Juan Tomás Ávila Laurel (born 6 November 1966) is an Equatoguinean author and activist. His parents were from the remote island of Annobón, off the West African coast. He is at the center of the feature award-winning documentary The Writer From a Country Without Bookstores.

For many years Ávila Laurel was one of the best known authors from Equatorial Guinea who opted not to live in exile. He has been a constant thorn in the side of his country's long-standing dictatorial government, engaging in protest and political activism.

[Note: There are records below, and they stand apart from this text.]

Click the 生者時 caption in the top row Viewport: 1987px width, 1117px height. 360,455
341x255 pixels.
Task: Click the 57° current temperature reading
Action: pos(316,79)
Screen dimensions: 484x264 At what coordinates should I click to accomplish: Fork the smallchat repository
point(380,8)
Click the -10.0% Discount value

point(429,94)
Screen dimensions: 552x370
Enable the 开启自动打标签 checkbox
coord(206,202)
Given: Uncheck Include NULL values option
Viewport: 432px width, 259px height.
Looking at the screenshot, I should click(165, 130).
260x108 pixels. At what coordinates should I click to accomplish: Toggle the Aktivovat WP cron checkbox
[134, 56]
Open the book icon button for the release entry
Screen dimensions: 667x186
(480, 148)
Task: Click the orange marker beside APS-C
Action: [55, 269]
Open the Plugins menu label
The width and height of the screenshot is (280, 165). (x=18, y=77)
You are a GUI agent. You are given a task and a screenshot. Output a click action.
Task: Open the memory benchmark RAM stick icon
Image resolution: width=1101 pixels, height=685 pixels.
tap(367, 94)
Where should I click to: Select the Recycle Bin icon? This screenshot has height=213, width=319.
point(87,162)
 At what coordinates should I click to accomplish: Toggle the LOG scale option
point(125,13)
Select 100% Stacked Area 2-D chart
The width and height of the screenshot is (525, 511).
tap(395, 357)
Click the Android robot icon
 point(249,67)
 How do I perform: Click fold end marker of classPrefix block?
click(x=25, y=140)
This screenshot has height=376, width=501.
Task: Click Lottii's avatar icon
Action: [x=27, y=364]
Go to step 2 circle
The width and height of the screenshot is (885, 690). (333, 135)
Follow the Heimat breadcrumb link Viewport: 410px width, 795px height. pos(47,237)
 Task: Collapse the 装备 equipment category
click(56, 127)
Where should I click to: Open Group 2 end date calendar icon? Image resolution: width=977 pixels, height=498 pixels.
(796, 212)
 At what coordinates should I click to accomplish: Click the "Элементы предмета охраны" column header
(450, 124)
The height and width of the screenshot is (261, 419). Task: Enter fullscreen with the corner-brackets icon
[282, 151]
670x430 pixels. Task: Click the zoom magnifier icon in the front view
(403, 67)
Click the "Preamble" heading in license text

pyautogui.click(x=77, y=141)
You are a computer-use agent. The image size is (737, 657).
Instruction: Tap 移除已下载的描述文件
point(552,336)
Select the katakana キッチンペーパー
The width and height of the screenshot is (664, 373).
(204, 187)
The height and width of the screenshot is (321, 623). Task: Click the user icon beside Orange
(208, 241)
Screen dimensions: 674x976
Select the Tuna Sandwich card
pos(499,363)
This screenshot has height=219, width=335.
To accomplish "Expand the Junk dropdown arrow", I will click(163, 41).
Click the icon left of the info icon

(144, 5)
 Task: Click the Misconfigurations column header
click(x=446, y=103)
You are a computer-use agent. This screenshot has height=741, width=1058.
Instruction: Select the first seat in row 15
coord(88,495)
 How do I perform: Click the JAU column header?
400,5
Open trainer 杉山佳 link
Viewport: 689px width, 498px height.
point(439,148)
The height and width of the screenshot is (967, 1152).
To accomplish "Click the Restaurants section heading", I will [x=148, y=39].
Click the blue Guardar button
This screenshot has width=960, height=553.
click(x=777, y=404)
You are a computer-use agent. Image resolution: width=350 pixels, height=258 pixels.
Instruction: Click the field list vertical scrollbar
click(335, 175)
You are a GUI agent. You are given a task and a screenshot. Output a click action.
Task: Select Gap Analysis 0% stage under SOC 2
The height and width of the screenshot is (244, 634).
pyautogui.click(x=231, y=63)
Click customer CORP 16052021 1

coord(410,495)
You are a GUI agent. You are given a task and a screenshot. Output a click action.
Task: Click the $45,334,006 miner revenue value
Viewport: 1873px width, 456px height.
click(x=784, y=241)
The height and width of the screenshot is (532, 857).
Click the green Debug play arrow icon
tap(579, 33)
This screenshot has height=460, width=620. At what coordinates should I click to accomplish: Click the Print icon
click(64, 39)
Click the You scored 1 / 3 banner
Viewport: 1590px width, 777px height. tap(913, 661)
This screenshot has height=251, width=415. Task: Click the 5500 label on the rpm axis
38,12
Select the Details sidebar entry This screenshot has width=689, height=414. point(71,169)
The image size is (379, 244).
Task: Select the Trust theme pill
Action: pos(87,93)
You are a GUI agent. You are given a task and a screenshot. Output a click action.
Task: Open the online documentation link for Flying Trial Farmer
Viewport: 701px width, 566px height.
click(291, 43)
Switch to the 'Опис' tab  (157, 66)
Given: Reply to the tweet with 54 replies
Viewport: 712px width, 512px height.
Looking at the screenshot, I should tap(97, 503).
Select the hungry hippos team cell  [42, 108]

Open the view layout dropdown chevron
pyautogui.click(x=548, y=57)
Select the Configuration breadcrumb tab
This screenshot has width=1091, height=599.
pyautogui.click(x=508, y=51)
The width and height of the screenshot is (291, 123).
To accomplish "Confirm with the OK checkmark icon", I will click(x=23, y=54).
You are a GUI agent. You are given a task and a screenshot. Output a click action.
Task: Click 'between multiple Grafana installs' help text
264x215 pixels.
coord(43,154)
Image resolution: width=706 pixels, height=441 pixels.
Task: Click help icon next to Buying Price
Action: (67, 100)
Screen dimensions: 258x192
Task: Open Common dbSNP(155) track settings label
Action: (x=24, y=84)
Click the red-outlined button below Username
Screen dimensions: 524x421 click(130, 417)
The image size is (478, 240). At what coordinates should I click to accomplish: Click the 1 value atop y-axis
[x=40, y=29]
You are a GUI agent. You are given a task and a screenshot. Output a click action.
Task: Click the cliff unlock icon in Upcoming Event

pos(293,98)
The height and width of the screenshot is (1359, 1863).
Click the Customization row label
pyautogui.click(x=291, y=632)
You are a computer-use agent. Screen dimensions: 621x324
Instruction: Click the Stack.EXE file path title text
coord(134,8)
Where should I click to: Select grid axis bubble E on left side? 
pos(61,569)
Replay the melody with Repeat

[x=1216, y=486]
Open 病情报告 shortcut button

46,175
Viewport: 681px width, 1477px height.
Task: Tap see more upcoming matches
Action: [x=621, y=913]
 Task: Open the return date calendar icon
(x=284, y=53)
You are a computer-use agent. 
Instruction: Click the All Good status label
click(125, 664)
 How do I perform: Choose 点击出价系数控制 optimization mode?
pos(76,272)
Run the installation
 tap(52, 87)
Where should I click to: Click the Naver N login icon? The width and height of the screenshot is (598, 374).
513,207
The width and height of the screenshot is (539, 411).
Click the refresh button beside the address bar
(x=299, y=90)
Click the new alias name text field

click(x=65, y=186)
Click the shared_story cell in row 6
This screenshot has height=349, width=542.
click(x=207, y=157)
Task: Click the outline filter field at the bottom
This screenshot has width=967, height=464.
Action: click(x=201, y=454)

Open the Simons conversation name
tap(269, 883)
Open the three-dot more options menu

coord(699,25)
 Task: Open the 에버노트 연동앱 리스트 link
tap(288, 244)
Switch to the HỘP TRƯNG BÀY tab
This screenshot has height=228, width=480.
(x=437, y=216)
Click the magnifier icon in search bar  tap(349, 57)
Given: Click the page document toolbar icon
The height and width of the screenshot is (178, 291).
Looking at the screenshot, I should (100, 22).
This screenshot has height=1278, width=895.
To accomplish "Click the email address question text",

His first novel to be published in English, By Night the Mountain Burns (And Other Stories, 2014), was shortlisted for the 2015 Independent Foreign Fiction Prize, and is based on his time growing up on Annobón. The Gurugu Pledge, his second novel to appear in English, was published by And Other Stories in 2017.

Ávila Laurel made headlines in 2011 by embarking on an anti-government hunger strike, and now lives in exile in Barcelona.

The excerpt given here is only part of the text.